Differentiable Sorting and Ranking
Posted on (Update: )
This note is for Blondel, M., Teboul, O., Berthet, Q., & Djolonga, J. (2020). Fast Differentiable Sorting and Ranking (arXiv:2002.08871). arXiv.
Sorting and ranking as linear programs
Denote the set of $n!$ permutations of $[n]$ by $\Sigma$.
For all $\theta\in \IR^n$ and $\rho:=(n, n-1,\ldots, 1)$, we have
\[\begin{align*} \sigma(\theta) &= \argmax_{\sigma\in\Sigma} \langle \theta_\sigma, \rho\rangle\\ r(\theta) &= \argmax_{\pi\in\Sigma}\langle \theta, \rho_\pi\rangle \end{align*}\]
To obtain continuous optimization problems, introduce the permutahedron induced by a vector $w\in\IR^n$, the convex hull of permutations of $w$:
\[\cP(w) := \conv(\{w_\sigma:\sigma\in\Sigma\})\subset \IR^n\]A well-known object in combinatorics: the permutahedron of $w$ is a convex polytope, whose vertices correspond to permutations of $w$.

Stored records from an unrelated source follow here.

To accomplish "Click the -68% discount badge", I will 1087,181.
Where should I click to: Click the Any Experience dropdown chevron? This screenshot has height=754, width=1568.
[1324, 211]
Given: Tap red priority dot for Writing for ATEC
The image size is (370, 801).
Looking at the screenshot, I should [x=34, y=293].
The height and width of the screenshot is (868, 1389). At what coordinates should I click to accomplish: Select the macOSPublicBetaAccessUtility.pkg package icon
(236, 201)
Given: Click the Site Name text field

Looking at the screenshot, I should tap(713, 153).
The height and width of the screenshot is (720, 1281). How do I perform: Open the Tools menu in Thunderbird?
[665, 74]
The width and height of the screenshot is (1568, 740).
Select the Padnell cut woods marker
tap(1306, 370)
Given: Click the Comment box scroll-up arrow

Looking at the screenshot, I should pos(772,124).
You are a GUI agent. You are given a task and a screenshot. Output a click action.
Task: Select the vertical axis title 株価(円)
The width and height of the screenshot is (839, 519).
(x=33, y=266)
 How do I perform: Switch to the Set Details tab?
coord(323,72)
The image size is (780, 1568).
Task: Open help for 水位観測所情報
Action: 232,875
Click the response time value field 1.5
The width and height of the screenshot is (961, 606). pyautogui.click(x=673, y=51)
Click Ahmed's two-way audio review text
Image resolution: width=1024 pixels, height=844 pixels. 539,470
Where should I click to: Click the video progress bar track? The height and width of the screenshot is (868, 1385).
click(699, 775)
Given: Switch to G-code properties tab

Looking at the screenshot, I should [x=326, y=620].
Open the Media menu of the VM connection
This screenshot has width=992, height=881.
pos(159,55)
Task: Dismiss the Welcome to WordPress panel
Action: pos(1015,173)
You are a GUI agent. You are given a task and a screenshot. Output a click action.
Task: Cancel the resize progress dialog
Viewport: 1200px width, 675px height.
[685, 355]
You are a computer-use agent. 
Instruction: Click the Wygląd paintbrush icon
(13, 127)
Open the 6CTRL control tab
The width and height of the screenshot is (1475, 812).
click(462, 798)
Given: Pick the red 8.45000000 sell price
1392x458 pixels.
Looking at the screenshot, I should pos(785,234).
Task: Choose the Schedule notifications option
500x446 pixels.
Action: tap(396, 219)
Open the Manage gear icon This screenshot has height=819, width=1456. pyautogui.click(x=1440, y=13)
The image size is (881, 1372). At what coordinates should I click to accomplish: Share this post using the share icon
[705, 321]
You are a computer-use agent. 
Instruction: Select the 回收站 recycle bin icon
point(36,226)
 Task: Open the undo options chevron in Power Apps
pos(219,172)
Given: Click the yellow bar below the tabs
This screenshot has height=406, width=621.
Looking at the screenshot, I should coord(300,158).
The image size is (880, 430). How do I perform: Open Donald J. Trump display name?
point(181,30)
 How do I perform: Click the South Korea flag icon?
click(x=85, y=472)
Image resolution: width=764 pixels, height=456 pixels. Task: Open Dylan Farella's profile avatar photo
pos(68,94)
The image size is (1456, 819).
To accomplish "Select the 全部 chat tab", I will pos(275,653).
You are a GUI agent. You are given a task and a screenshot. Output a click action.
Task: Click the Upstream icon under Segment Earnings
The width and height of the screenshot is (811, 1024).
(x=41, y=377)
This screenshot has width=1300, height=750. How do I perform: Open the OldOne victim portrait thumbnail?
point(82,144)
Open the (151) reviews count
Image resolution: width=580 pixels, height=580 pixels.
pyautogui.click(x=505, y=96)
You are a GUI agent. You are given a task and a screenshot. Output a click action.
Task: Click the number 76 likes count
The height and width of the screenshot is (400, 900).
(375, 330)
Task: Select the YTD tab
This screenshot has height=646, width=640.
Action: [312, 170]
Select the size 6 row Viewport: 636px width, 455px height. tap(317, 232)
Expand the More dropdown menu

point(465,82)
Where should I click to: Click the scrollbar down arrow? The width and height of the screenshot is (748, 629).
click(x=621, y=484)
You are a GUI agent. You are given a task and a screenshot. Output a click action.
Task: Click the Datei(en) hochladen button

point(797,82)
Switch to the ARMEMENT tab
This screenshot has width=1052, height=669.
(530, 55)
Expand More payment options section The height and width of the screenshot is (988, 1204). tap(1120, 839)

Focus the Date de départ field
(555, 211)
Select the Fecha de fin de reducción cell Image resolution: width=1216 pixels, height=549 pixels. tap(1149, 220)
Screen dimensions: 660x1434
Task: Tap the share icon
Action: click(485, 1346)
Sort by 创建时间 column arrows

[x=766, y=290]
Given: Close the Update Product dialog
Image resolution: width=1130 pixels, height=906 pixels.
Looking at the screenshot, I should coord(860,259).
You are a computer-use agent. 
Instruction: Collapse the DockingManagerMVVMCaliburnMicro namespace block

Then one can derive linear programming formulations of sorts and ranks.
For all $\theta\in \IR^n$ and $\rho:=(n, n-1,\ldots, 1)$, we have
\[\begin{align*} s(\theta) &=\argmax_{y\in\cP(\theta)} \langle y, \rho\rangle\\ r(\theta) &=\argmax_{y\in\cP(\theta)} \langle y, -\theta\rangle \end{align*}\]
Differentiable sorting and ranking
Add $Q(\mu) = \frac 12\Vert \mu\Vert_2^2$ to the linear program over the permutahedron,
\[P_Q(z, w):=\argmax_{\mu\in\cP(w)} \langle z,\mu\rangle -Q(\mu) = \argmin_{\mu\in \cP(w)}\frac 12\Vert \mu-z\Vert^2\]Also consider entropic regularization $E(\mu)=\langle \mu, \log\mu-1\rangle$,
\[P_E(z,w):=\log\argmax_{\mu\in \cP(e^w)} \langle z, \mu\rangle -E(\mu) = \log\argmin_{\mu\in \cP(e^w)} KL(\mu, e^z)\]Choose $(z, w)=(\rho, \theta)$, define the $\Psi$-regularized soft sort
\[s_{\varepsilon \Psi}(\theta) = P_{\varepsilon \Psi}(\rho, \theta) = P_{\Psi}(\rho/\varepsilon, \theta)\]